THE TASK:
Please give back only the lines below from the one containing "At what coordinates should I click to accomplish: Toggle" to the one containing "Viewport: 1148px width, 750px height.", each repeated word for word, both ends included.
START WORKING DATA
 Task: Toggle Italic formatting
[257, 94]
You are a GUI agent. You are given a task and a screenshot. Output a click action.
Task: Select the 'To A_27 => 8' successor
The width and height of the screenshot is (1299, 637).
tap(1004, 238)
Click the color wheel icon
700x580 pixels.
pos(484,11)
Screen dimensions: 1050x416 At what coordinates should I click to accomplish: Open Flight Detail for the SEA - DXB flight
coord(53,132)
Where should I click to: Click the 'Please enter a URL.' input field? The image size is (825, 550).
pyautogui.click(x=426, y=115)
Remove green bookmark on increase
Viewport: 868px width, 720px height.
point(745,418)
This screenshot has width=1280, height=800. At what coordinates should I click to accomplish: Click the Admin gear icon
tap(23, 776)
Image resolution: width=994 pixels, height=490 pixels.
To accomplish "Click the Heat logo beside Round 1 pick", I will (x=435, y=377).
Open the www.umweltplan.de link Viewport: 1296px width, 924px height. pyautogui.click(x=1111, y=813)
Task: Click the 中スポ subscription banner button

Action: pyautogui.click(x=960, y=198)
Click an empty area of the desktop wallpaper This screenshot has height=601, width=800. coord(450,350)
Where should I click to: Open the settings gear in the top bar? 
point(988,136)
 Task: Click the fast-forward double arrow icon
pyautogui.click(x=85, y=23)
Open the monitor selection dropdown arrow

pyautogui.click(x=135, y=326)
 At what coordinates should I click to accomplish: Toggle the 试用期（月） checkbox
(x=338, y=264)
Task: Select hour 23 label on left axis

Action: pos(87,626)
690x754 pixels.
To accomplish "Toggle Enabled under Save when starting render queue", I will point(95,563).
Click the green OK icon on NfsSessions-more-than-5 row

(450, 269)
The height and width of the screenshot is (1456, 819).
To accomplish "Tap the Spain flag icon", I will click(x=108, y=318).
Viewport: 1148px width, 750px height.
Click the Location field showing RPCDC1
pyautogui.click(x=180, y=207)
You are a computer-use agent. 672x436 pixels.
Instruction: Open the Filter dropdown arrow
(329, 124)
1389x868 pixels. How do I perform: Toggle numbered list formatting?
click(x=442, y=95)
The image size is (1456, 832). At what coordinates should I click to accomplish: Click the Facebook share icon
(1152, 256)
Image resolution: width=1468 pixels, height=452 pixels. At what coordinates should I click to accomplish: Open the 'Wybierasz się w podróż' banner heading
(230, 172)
END WORKING DATA
FINAL ANSWER:
 At what coordinates should I click to accomplish: Toggle the 试用期（月） checkbox
(x=338, y=264)
Task: Select hour 23 label on left axis

Action: pos(87,626)
690x754 pixels.
To accomplish "Toggle Enabled under Save when starting render queue", I will point(95,563).
Click the green OK icon on NfsSessions-more-than-5 row

(450, 269)
The height and width of the screenshot is (1456, 819).
To accomplish "Tap the Spain flag icon", I will click(x=108, y=318).
Viewport: 1148px width, 750px height.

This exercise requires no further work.